In [1]:
# assignment2_model.py
import pandas as pd
import numpy as np
import pickle
from sklearn.model_selection import train_test_split
from sklearn.ensemble import RandomForestRegressor
from sklearn.metrics import r2_score, mean_absolute_error

class LaptopPriceModel:
    def __init__(self, csv_path):
        self.df = pd.read_csv(csv_path)  # should be original or preprocessed CSV
        self.model = None
        print("✅ Data Loaded for Model")

    def preprocess(self):
        df = self.df.copy()

        # Example conversions - adapt if your columns differ
        if 'Ram' in df.columns:
            df['Ram'] = df['Ram'].astype(str).str.replace('GB', '', regex=False).astype(int)

        if 'Weight' in df.columns:
            df['Weight'] = df['Weight'].astype(str).str.replace('kg', '', regex=False).astype(float)

        if 'Cpu' in df.columns:
            # try to extract first two tokens as brand (adjust to dataset specifics)
            df['Cpu Brand'] = df['Cpu'].apply(lambda x: ' '.join(str(x).split()[:2]))

        if 'Memory' in df.columns:
            m = df['Memory'].astype(str)
            m = m.str.replace('Flash Storage', 'SSD', regex=False)
            m = m.str.replace('TB', '000', regex=False)  # e.g. 1TB -> 1000GB
            m = m.str.replace('GB', '', regex=False)
            # extract first number
            df['Memory'] = m.str.extract('(\d+)').astype(float)

        # Drop columns that are not needed or that break model training
        for col in ['Unnamed: 0', 'ScreenResolution', 'Cpu', 'Gpu']:
            if col in df.columns:
                df.drop(col, axis=1, inplace=True)

        # Dummy encode categorical variables
        df = pd.get_dummies(df, drop_first=True)

        # Ensure Price exists
        if 'Price' not in df.columns:
            raise ValueError("Price column not found in the dataset")

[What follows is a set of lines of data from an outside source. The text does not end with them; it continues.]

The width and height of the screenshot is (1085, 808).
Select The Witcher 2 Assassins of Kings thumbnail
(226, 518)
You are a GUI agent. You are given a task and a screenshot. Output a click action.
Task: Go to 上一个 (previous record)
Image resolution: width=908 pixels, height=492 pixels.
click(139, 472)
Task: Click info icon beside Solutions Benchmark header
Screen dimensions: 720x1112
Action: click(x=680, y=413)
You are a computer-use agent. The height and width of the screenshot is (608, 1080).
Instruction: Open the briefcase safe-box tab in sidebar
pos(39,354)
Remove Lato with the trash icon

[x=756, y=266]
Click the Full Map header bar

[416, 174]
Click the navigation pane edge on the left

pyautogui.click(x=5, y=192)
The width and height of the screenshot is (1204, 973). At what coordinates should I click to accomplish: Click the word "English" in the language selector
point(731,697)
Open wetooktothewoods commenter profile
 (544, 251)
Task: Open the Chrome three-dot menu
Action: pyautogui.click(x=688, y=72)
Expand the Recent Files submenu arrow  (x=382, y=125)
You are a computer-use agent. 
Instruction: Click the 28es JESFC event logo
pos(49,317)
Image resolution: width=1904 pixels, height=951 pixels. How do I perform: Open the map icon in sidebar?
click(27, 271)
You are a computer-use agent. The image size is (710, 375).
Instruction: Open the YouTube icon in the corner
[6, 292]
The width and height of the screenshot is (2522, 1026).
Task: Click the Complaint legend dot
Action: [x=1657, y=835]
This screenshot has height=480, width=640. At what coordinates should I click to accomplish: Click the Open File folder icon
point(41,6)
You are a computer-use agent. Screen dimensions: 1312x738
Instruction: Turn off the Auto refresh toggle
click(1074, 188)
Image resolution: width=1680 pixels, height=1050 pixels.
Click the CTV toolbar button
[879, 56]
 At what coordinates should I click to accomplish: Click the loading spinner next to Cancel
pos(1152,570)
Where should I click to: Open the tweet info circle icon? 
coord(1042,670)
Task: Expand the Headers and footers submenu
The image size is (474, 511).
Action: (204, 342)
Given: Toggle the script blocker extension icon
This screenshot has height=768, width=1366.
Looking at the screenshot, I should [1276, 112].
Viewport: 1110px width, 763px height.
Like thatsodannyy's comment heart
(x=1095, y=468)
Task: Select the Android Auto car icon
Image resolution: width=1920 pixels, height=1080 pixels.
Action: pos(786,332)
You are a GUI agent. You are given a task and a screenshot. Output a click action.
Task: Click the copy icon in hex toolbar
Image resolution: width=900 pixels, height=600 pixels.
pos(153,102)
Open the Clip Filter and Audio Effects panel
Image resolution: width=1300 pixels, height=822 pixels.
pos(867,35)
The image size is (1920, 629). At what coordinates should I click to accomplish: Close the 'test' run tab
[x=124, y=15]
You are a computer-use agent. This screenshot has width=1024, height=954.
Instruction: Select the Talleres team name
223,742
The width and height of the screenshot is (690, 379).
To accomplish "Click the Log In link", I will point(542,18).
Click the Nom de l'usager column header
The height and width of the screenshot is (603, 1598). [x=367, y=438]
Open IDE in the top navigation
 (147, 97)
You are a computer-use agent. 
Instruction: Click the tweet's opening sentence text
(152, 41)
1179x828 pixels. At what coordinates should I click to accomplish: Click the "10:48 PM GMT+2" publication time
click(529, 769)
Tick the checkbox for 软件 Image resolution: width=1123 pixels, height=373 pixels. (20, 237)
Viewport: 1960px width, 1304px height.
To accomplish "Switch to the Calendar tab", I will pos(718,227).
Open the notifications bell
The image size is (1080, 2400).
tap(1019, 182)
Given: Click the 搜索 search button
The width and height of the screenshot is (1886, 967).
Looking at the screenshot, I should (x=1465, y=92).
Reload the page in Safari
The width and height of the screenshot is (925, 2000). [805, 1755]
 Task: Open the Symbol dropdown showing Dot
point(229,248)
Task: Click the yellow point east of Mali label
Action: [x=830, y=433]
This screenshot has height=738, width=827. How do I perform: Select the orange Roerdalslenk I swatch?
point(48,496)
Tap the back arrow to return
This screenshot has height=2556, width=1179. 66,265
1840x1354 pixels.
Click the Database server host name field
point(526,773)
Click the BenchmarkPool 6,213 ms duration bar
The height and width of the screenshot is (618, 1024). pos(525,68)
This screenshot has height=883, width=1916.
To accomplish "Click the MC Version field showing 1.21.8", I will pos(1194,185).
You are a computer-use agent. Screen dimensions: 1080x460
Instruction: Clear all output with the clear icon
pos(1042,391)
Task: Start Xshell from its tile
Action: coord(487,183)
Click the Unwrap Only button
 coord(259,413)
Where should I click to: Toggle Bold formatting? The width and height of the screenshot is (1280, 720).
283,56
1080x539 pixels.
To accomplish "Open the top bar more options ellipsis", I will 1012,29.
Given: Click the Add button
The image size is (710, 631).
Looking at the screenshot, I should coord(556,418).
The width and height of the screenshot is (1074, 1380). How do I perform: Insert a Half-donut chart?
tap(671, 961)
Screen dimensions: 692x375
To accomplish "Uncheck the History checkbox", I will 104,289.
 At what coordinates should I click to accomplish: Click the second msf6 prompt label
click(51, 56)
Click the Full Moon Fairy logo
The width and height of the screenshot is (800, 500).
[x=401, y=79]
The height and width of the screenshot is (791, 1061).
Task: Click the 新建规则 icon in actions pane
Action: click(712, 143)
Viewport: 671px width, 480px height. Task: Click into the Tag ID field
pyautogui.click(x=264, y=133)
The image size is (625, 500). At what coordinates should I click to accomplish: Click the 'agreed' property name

        self.X = df.drop('Price', axis=1)
        self.y = df['Price']
        print("✅ Preprocessing Complete")

        # Optionally save the preprocessed CSV for reuse
        df.to_csv('preprocessed_laptop_data.csv', index=False)
        print("✅ Preprocessed data saved as preprocessed_laptop_data.csv")

    def train_model(self):
        X_train, X_test, y_train, y_test = train_test_split(self.X, self.y, test_size=0.2, random_state=42)
        self.model = RandomForestRegressor(n_estimators=100, random_state=42)
        self.model.fit(X_train, y_train)
        self.X_test = X_test
        self.y_test = y_test
        print("✅ Model Training Complete")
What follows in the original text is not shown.